IF anyone doubts that global political events can have a direct impact on Wall Street, they need only look at United States relations with China and Japan. The repression in China and the political uncertainties in Japan are both influencing important segments of US financial markets, although in different - and somewhat subtle - ways.
Beijing's brutal crackdown in Tiananmen Square is already forcing internal changes on the part of US textile, apparel, and retail industries, according to Elizabeth Armstrong, an analyst with Prescott, Ball & Turben Inc.
China, Ms. Armstrong notes, was the ``source of 16 percent of all textile products imported into the United States during 1988.'' Some 12.5 percent of that total, or 1.6 billion square yards of textile products, came directly from the mainland. But 42 percent of the textile imports into the US from Hong Kong also came indirectly from the mainland.
China, in other words, was the main supplier of textile products to the US last year, followed by Taiwan and South Korea (each with 10.8 percent of total imports), and Hong Kong (8.3 percent).
Political repression, however - and the possibility of further interruptions in the supply pipeline - are not the types of events that win plaudits from businessmen, including importers.
The upshot? Ms. Armstrong believes that importers are already looking for alternative overseas sources for textiles, apparels, and other consumer products.
``Many of the companies that are already in joint ventures in China will stay, because it would be prohibitive for them to remove elsewhere. But companies not yet fully established on the mainland, or that can find the financial means to shift elsewhere for sourcing, will probably do so,'' Armstrong says.

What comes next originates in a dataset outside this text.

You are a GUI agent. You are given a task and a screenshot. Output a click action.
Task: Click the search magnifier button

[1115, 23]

Armstrong does not see a ``rush for the exit'' on the part of US textile/apparel companies dealing with China. Rather, she says, the decision to look elsewhere for supplies ``will be an orderly retreat.'' She believes that, since ``exporting is a large contributor to China's income,'' Beijing will do all that it can to keep the flow of exports open.
Nonetheless, the search for new sourcing, she believes, is under way in corporate offices. US shoe importers, she says, will look to other Asian markets, such as Korea, Taiwan, and Thailand. Apparel importers will look to the Middle East, she adds, including Egypt, with its large cotton sector.

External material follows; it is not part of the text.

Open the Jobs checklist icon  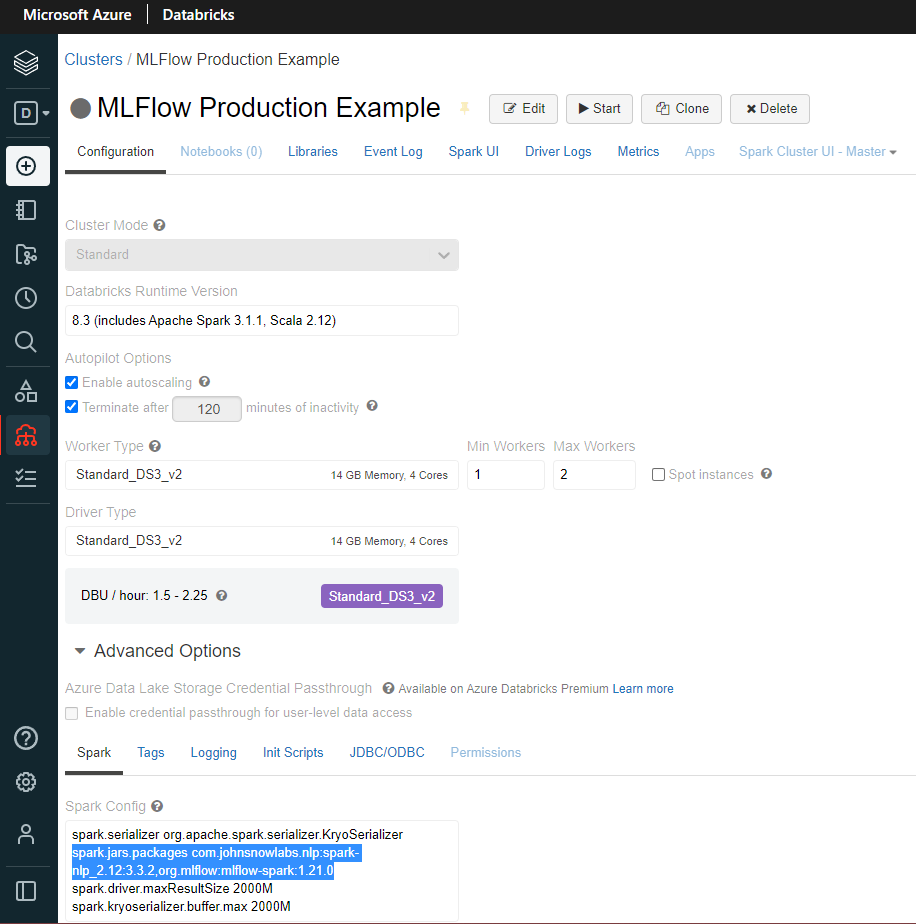26,478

Armstrong expects several large national retailers to be adversely affected by the shift of imports away from China. Chinese wage standards are lower than in other parts of the third world, and certainly, compared to much of Asia. That means that as goods are imported from higher-wage nations, there will be an upward pressure on prices at the retail level in the US. One result, of course, would be to narrow the range between the price of foreign-made and US-made products - a plus for US manufacturers.
Some companies could actually gain from looking beyond China for imports, she says. Among them: Garan and V.F. Corporation, both apparel companies, and Delta Woodside, Springs Industries, Dixie Yarns, and Guilford, all textile companies.
Garan, for example, manufactures its apparels in the US. Most of its additional costs, Armstrong says, ``would involve training employees.'' And V.F. Corporation, the world's largest publicly owned apparel company, Armstrong says, has extensive manufacturing capacity abroad to increase its production, if necessary.
Finally, a note on Japan: David Hale, an economist with Kemper Financial Services Inc. in Chicago, notes that Japanese economic circles have momentarily discounted the political uncertainties in that country, including the announcement of the resignation of Prime Minister Sosuke Uno.
Mr. Hale sees a languid Tokyo stock market for the immediate period ahead, with Japanese investors increasing their stake on Wall Street, which has been a climbing market. (The infusion of new Japanese capital here, of course, would presumably help to keep the current US market rally going. By late last week the Dow Jones industrial average pushed through the 2,600 range, now only about 122 points below the peak in 1987.) But later in the year, as Japan looks toward a new national election, there could be pressure on both the Japanese yen (currently in the 142 trading range) and the Tokyo market, Hale says.